TEXT:
● ● ● ● ● ● ●

Aris Folley, Jacob Fulton and Paul M. Krawzak, CQ-Roll Call on

Published in Political News

WASHINGTON — Congressional leaders are closing up shop for the week without voting on their long-sought immigration budget bill, as Senate Republicans struggled to agree on legislative text amid an eleventh-hour fight over a new Justice Department “anti-weaponization” fund.

While Republican leaders had hoped to push the bill through both chambers on strictly party-line votes before leaving Friday for the Memorial Day recess, that timetable evaporated amid a growing GOP backlash toward presidential funding priorities.

Senators had already been considering ditching a $1 billion security funding provision for the Secret Service connected partly to plans for a White House ballroom, which was causing consternation at the other end of Pennsylvania Avenue.

● ● ● ● ● ● ●

AVAILABLE RECORDS:
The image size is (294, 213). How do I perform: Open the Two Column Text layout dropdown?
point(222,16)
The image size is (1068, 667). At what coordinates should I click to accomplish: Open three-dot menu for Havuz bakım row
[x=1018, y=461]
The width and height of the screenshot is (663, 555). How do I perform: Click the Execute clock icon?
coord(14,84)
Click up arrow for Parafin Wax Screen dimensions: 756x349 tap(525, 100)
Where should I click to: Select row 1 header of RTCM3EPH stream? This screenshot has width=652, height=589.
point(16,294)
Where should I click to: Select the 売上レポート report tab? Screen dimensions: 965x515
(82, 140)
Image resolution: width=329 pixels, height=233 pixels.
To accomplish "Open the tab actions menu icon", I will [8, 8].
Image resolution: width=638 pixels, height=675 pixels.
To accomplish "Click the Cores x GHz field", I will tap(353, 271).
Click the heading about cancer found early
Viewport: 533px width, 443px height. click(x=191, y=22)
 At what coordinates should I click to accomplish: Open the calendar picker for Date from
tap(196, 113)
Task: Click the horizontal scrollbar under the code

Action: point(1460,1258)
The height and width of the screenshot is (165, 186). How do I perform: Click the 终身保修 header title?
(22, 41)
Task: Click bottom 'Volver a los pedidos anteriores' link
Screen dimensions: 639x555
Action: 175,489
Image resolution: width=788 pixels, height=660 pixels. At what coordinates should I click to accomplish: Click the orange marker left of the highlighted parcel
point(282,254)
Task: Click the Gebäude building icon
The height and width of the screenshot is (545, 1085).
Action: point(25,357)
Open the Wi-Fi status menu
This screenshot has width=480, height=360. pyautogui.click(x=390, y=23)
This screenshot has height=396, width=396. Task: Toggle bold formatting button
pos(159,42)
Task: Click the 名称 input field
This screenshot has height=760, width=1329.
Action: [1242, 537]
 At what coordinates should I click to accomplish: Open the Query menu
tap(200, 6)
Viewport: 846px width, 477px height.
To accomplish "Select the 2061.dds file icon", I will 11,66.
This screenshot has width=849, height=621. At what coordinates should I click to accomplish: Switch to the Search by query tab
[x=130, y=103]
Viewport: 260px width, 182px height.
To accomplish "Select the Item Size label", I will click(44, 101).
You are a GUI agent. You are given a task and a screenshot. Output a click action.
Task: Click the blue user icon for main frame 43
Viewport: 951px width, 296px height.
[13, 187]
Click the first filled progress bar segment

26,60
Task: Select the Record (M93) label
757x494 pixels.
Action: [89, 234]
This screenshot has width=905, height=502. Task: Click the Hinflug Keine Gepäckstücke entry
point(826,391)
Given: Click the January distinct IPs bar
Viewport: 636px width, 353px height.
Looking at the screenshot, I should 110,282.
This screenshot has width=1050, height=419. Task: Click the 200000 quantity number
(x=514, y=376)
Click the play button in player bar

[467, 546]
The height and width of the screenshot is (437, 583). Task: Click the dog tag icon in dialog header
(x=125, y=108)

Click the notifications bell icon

● ● ● ● ● ● ●

WHAT YOU NEED TO DO:
A. In the article about Congress and the immigration budget bill, why did congressional leaders close up for the week without voting on the bill? Answer in one to three sentences.
B. Format the rows, from the line with "At what coordinates should I click to accomplish: Open the Query" up to and including the line with "[x=130, y=103]", as a JSON list of strings, one string per line, omitting blank lines.

SOLUTIONS IN ORDER:
A. Senate Republicans could not agree on the legislative text. That dispute came amid an eleventh-hour fight over a new Justice Department "anti-weaponization" fund.

B.
[
  " At what coordinates should I click to accomplish: Open the Query menu",
  "tap(200, 6)",
  "Viewport: 846px width, 477px height.",
  "To accomplish \"Select the 2061.dds file icon\", I will 11,66.",
  "This screenshot has width=849, height=621. At what coordinates should I click to accomplish: Switch to the Search by query tab",
  "[x=130, y=103]"
]